Copy out the lines of the listing below verbatim, starting with the line that contains "The height and width of the screenshot is (235, 407)." and continuing through the line that contains "coord(1244,250)", with both of those lines included.

# Start of Entries

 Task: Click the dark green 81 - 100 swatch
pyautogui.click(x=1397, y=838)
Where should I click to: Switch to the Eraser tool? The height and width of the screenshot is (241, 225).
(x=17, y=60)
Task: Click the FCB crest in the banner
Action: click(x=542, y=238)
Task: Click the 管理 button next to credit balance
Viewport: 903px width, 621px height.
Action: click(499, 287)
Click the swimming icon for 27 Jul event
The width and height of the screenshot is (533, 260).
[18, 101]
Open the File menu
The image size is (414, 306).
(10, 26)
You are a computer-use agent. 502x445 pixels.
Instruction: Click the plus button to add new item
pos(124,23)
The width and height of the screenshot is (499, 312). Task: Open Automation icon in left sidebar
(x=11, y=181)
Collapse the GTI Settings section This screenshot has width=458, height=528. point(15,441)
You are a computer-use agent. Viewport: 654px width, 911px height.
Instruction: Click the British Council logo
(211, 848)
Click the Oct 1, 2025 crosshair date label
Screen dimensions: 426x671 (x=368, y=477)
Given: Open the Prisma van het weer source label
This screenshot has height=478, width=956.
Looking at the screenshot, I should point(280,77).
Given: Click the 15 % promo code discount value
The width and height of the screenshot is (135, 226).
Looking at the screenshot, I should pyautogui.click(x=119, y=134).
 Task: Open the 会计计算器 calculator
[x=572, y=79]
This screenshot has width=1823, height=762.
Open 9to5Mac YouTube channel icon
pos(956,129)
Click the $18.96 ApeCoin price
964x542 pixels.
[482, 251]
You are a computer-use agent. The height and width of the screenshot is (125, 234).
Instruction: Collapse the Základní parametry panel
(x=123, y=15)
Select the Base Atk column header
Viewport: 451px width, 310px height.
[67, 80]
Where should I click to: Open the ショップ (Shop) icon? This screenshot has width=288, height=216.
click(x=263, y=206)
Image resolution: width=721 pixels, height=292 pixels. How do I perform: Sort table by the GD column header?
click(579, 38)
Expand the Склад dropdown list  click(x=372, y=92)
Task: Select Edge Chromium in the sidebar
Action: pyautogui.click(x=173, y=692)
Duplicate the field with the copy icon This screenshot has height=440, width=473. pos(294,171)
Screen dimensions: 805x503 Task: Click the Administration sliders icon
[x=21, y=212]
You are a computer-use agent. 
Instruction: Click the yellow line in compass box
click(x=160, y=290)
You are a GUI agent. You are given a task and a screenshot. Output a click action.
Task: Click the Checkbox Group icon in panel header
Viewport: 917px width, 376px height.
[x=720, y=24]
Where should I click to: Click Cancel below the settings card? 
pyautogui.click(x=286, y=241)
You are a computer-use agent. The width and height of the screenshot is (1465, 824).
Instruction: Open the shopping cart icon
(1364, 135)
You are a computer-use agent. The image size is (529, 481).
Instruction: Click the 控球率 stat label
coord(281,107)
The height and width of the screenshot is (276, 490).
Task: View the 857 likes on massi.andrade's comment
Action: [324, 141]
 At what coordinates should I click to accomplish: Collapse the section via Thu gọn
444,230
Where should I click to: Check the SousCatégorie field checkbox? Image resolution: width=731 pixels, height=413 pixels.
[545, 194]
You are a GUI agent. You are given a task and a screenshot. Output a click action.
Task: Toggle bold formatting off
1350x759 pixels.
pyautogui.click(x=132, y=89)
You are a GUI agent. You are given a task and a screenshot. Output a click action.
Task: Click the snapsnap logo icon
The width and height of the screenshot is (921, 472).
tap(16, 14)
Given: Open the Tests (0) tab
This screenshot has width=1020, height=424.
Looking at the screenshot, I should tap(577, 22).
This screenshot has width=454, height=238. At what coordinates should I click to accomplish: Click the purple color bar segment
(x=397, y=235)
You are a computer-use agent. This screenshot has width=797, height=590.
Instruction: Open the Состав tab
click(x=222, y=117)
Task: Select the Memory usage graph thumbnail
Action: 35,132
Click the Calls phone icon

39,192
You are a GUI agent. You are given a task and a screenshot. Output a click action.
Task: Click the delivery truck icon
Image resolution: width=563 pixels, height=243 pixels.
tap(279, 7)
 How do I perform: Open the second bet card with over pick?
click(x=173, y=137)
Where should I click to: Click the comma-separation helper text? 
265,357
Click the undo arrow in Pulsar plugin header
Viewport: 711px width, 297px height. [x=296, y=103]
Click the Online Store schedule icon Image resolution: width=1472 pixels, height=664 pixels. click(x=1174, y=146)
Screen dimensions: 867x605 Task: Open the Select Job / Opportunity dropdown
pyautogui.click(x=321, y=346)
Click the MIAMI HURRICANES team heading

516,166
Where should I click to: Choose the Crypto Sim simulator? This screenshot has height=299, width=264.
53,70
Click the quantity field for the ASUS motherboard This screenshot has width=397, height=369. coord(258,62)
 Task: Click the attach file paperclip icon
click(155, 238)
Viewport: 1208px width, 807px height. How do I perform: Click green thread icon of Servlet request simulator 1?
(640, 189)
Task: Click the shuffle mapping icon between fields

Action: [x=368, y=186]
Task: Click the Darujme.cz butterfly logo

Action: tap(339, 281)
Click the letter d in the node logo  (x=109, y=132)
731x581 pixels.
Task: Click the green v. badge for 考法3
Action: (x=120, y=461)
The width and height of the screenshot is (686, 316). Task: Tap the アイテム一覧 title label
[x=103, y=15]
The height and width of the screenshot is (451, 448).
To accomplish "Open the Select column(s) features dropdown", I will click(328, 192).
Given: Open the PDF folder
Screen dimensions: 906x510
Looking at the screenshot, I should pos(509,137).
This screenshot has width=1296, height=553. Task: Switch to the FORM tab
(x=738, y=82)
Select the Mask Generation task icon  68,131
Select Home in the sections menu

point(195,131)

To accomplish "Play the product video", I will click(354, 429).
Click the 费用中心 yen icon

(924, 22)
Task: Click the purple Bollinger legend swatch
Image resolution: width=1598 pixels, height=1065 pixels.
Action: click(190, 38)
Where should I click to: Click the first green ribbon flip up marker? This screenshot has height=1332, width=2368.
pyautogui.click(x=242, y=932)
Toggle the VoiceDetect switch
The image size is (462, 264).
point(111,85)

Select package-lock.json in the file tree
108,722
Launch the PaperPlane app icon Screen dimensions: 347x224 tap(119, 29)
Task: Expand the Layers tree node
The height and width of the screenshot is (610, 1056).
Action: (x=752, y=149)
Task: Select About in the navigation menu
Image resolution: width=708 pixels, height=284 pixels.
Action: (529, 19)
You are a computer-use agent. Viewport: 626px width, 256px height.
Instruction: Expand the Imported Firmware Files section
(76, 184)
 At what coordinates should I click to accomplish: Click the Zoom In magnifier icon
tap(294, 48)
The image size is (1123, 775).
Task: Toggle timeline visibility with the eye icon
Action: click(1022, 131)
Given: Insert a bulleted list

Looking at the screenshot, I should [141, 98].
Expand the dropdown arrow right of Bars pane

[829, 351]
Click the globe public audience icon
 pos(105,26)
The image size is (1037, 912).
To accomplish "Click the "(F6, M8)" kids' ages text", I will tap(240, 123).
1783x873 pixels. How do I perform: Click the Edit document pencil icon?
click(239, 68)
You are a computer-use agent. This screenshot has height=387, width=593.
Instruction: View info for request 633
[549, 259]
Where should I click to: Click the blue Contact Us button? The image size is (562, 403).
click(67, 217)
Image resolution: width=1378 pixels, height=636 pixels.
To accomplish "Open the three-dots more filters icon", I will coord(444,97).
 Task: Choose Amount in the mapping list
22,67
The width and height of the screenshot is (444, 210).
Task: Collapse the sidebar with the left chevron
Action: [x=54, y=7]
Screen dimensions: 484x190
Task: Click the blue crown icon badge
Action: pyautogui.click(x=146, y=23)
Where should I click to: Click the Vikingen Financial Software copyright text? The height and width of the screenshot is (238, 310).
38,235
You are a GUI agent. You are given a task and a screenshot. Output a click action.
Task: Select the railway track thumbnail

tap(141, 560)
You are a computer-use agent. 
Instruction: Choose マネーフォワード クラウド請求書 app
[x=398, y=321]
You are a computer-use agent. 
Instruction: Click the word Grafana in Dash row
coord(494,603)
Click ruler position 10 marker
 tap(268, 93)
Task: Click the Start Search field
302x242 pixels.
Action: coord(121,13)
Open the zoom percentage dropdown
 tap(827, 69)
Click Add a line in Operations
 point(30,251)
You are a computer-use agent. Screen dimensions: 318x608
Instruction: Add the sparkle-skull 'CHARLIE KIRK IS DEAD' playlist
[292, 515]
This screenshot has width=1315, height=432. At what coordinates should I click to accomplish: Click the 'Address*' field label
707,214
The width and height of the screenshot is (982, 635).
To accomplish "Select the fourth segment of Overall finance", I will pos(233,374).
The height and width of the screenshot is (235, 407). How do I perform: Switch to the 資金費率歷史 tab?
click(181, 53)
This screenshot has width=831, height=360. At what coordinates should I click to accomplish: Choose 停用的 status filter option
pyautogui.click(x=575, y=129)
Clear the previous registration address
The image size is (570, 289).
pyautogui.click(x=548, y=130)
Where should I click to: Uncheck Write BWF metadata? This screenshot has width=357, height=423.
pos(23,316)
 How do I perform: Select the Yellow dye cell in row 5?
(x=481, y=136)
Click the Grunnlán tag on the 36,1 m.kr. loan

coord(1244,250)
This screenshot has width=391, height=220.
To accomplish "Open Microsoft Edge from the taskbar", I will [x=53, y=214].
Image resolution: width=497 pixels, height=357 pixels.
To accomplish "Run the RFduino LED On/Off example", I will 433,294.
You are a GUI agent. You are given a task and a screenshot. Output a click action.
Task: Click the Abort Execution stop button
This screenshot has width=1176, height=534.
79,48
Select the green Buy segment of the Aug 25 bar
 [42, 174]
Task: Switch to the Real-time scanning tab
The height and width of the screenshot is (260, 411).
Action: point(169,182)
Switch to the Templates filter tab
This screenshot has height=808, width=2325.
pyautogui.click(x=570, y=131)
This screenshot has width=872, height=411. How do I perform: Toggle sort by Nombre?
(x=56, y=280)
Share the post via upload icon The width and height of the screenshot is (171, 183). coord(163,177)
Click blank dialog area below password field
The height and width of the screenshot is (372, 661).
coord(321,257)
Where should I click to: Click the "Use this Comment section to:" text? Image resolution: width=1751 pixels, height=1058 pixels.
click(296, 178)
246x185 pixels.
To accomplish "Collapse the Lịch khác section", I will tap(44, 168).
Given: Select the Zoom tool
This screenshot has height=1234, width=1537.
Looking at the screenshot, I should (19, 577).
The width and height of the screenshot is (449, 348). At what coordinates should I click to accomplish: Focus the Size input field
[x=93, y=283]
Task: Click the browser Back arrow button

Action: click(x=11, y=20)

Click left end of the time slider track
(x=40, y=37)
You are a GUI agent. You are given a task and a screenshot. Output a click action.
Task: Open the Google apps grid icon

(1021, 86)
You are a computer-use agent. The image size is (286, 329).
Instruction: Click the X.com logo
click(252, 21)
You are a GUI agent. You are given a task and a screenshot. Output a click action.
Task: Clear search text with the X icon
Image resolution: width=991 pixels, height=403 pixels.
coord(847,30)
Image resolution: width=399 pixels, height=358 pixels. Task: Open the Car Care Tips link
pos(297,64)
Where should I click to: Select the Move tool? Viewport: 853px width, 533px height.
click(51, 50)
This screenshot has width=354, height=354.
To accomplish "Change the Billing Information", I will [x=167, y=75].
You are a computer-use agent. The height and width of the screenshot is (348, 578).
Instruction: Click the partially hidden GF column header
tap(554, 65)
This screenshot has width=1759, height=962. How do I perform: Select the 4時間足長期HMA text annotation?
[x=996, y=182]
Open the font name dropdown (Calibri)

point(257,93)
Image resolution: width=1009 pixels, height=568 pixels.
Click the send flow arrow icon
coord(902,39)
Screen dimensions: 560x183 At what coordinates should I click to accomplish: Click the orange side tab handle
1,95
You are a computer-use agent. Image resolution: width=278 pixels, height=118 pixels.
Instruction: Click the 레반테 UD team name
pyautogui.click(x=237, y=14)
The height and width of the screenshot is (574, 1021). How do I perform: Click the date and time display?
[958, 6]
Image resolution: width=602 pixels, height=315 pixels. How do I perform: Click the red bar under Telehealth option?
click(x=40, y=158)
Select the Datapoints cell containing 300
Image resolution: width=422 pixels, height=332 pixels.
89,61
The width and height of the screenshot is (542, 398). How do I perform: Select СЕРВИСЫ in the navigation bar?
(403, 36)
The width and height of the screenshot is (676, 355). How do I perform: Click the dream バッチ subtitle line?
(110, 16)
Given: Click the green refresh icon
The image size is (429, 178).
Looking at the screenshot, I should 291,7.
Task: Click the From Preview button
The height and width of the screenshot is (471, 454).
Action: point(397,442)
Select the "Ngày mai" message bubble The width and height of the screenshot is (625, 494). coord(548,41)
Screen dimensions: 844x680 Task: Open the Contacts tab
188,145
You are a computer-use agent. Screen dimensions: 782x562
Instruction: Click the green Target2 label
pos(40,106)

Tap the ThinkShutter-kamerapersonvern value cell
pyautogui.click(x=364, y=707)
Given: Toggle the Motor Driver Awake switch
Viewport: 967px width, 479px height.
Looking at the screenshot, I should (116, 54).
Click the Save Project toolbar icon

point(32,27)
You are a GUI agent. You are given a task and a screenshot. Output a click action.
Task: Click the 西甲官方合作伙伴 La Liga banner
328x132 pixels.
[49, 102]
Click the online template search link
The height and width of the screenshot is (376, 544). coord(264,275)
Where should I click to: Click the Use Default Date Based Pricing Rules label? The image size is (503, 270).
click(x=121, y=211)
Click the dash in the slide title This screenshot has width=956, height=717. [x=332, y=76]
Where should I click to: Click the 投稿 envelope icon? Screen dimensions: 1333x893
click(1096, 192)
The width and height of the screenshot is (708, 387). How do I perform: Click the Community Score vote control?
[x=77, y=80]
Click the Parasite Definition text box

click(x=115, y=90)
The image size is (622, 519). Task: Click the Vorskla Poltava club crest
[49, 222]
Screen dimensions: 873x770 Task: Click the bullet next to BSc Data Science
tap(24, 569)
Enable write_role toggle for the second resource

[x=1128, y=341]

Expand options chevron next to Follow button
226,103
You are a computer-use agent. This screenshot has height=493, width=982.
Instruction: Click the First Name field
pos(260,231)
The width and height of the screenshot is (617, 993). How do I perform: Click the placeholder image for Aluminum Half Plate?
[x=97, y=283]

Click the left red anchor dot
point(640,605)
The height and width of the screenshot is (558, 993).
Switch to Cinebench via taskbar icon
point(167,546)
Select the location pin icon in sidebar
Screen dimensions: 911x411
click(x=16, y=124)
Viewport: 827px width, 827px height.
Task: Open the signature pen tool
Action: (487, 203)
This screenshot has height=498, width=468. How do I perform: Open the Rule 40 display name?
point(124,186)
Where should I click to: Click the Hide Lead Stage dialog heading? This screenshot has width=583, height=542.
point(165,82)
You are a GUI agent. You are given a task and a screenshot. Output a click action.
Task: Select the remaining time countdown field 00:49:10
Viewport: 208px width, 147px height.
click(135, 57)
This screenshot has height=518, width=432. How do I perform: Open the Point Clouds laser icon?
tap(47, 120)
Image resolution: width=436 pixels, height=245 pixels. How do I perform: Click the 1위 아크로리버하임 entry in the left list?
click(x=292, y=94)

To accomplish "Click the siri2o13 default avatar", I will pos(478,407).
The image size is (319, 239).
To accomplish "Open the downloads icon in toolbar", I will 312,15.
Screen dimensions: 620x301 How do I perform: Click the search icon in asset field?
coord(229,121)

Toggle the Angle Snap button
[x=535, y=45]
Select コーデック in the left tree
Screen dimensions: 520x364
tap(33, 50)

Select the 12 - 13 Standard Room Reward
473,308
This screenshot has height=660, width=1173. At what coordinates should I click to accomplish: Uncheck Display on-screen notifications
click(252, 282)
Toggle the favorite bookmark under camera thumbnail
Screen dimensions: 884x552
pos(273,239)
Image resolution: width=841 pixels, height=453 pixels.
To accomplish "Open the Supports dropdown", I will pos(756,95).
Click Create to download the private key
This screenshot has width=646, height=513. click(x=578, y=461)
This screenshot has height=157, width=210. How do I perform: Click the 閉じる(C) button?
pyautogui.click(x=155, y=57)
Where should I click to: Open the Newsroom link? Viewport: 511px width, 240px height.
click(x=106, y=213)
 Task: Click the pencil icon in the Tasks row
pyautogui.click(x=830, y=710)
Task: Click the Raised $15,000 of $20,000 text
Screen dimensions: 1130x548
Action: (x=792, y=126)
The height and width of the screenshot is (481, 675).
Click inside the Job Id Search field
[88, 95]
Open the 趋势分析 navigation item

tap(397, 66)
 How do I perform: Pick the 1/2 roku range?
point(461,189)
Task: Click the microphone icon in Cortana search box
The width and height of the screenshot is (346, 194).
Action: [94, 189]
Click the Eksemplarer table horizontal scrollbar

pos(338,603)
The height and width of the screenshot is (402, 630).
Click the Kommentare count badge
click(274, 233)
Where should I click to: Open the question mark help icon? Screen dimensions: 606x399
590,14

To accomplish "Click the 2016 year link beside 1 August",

# End of Entries

▶ Answer to this problem
The height and width of the screenshot is (235, 407). How do I perform: Switch to the 資金費率歷史 tab?
click(181, 53)
This screenshot has width=831, height=360. At what coordinates should I click to accomplish: Choose 停用的 status filter option
pyautogui.click(x=575, y=129)
Clear the previous registration address
The image size is (570, 289).
pyautogui.click(x=548, y=130)
Where should I click to: Uncheck Write BWF metadata? This screenshot has width=357, height=423.
pos(23,316)
 How do I perform: Select the Yellow dye cell in row 5?
(x=481, y=136)
Click the Grunnlán tag on the 36,1 m.kr. loan

coord(1244,250)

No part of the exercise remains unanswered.